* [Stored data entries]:
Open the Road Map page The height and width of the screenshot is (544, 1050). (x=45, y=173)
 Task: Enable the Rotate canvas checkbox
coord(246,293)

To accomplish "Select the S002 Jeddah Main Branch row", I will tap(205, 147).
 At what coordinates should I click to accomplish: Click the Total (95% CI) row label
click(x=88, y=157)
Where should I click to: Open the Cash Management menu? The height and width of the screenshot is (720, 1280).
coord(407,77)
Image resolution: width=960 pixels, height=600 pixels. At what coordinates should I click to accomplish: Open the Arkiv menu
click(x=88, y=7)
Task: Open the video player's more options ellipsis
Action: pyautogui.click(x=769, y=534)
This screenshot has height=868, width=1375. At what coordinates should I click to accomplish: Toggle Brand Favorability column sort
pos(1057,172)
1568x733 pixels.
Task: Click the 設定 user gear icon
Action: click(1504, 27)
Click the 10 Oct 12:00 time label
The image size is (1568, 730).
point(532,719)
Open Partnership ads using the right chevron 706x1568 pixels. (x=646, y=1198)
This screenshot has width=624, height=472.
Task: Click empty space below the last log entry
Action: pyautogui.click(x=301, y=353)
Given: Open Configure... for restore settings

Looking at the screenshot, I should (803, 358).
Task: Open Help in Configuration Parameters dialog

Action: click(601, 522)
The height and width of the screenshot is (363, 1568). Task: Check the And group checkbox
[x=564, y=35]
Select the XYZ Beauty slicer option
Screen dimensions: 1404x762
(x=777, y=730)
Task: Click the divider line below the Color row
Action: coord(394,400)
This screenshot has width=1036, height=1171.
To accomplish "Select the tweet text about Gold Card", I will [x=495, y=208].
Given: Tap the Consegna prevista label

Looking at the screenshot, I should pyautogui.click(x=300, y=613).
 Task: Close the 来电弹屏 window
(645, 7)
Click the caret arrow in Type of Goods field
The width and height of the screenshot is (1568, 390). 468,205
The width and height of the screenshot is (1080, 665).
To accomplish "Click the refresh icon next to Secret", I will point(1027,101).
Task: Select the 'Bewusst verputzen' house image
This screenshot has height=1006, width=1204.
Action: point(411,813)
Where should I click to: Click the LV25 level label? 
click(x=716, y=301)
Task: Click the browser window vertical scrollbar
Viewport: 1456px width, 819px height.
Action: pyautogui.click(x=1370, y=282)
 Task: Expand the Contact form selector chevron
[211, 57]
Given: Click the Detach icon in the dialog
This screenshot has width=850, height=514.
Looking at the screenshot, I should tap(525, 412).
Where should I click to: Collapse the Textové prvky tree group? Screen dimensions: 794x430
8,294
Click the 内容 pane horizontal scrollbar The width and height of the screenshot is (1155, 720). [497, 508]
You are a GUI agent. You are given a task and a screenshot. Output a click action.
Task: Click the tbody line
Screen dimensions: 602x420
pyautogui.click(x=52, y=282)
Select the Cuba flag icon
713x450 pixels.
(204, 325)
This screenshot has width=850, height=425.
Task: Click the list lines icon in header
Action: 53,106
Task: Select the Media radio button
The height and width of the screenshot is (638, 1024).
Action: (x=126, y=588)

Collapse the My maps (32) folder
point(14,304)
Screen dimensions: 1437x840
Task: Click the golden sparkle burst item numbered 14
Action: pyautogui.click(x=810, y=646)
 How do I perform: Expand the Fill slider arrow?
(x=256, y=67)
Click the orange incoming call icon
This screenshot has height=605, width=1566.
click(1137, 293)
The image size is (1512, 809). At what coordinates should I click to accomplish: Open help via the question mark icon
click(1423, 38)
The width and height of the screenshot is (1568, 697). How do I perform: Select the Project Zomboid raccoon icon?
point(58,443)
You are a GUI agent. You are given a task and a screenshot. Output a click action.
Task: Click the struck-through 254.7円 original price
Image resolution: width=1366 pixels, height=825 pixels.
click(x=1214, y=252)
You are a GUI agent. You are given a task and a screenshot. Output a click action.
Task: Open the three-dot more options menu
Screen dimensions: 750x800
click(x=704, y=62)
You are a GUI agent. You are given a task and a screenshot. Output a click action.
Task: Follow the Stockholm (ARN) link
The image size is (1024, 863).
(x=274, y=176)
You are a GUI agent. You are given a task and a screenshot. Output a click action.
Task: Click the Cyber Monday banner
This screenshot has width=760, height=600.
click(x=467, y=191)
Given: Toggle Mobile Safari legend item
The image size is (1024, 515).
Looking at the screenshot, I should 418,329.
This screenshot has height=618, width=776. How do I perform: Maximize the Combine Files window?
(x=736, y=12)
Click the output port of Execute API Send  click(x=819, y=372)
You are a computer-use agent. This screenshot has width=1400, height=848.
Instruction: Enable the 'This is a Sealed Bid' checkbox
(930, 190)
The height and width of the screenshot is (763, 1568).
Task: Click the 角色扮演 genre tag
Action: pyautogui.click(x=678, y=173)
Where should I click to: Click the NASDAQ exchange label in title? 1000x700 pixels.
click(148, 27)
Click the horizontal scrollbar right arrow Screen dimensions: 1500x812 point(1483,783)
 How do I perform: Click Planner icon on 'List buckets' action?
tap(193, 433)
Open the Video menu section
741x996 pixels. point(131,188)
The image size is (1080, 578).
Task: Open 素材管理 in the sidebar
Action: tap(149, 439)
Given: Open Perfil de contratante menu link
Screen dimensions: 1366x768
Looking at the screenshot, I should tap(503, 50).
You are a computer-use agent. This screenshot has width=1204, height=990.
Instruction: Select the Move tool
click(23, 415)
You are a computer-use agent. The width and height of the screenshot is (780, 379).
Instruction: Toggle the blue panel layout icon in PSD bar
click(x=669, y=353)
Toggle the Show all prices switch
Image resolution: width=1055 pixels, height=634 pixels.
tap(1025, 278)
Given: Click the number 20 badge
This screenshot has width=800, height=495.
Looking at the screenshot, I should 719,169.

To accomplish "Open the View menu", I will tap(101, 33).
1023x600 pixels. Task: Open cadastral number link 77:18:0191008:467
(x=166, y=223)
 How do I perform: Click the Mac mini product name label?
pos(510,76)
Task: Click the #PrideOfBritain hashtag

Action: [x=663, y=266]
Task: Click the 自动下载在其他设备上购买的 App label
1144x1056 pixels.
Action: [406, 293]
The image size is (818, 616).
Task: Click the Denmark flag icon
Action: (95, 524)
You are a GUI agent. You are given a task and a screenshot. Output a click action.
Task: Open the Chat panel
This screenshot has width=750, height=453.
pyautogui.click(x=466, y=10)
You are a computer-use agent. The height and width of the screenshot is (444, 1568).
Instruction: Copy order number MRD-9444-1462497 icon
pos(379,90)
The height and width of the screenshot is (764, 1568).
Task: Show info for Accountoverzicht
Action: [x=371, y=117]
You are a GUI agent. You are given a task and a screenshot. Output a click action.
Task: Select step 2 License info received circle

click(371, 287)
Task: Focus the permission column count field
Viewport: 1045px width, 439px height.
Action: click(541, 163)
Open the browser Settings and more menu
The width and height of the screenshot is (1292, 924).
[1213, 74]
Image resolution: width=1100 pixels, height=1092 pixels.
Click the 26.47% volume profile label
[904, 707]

* [What to produce]:
Every line that contains the string "will" should be returned from the data.

* [Task response]:
To accomplish "Select the S002 Jeddah Main Branch row", I will tap(205, 147).
To accomplish "Select the tweet text about Gold Card", I will [x=495, y=208].
To accomplish "Click the refresh icon next to Secret", I will point(1027,101).
To accomplish "Open the View menu", I will tap(101, 33).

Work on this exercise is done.